Düsseldorf: 73 Moscheen in NRW stehen unter Salafismus-Verdacht

Düsseldorf : 73 Moscheen in NRW stehen unter Salafismus-Verdacht

Wegen salafistischer Aktivitäten werden in NRW derzeit 73 Moscheevereine vom Verfassungsschutz beobachtet. Sobald die Erkenntnisse der Sicherheitsbehörden für ein Vereinsverbot oder eine Moschee-Schließung ausreichten, werde ein Verfahren eingeleitet, teilte NRW-Innenminister Herbert Reul am Donnerstag im Innenausschuss des Düsseldorfer Landtags mit.

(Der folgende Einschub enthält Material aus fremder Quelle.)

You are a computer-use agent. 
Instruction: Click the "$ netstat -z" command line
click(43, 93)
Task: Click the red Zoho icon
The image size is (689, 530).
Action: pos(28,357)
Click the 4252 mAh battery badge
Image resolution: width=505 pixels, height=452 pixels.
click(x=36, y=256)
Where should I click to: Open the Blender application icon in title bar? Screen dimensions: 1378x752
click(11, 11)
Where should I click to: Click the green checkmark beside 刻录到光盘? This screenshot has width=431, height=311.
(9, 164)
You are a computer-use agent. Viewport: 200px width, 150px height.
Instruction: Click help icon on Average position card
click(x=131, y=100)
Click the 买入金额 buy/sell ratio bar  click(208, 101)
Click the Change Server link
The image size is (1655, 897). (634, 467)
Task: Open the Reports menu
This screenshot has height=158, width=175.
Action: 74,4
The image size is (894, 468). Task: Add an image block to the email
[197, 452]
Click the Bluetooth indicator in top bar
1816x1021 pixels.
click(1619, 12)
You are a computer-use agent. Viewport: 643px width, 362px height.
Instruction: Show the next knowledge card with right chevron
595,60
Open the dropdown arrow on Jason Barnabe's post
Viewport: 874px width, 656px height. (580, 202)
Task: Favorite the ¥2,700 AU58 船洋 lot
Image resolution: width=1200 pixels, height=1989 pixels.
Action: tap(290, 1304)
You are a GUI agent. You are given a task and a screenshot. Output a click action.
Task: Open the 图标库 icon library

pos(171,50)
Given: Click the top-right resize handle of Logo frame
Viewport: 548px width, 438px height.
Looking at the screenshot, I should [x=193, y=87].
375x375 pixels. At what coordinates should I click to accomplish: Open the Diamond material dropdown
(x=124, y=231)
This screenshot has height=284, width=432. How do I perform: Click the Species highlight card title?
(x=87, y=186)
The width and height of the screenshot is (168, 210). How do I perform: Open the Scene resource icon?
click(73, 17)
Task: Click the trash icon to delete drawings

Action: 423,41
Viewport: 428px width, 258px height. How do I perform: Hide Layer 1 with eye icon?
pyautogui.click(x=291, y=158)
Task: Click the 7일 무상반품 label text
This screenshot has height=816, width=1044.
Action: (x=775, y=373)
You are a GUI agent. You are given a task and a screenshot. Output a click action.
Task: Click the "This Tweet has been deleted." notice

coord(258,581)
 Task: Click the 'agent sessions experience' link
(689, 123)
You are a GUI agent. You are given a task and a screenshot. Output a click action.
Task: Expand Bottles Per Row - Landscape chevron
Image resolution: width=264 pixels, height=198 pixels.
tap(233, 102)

Dies werde in jedem Falle ständig geprüft.

Ein Verbot könne ausgesprochen werden, wenn die Zwecke oder Tätigkeiten des Vereins gegen Strafgesetze verstießen oder sich die Aktivitäten in der Moschee „gegen die verfassungsmäßige Ordnung oder den Gedanken der Völkerverständigung“ richteten, erläuterte der Innenminister im Ausschuss. Bei einem Verbot werde die Fortsetzung aller Aktivitäten unter Strafe gestellt. Auch Nachfolgeorganisationen dürften nicht gebildet werden.